## [DATA RECORDS]

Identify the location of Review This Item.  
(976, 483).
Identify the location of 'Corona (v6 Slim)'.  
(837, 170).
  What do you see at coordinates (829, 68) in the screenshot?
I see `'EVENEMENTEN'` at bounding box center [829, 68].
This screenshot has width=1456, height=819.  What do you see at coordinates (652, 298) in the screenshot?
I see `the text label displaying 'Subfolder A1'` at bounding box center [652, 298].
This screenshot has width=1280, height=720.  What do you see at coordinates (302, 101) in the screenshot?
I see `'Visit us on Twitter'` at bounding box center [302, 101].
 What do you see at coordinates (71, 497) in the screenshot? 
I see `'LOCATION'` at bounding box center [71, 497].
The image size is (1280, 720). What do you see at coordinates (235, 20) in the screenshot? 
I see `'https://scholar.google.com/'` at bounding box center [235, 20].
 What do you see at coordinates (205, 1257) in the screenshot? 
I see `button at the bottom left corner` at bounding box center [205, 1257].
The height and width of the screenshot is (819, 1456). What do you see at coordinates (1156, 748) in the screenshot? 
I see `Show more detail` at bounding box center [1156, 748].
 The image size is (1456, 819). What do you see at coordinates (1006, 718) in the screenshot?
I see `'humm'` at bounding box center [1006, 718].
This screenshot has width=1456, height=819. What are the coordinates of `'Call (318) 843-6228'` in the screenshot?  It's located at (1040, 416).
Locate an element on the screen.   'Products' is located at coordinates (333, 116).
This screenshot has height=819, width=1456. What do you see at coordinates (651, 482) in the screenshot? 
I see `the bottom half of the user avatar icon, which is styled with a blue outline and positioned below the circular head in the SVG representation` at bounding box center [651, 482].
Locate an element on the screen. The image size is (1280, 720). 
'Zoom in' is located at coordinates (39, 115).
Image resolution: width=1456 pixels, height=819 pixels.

## [TASK PROMPT]
Return every line in the rows above that contains the string "element". Matching is case-sensitive.

## [THE ANSWER]
Locate an element on the screen.   'Products' is located at coordinates (333, 116).
Locate an element on the screen. The image size is (1280, 720). 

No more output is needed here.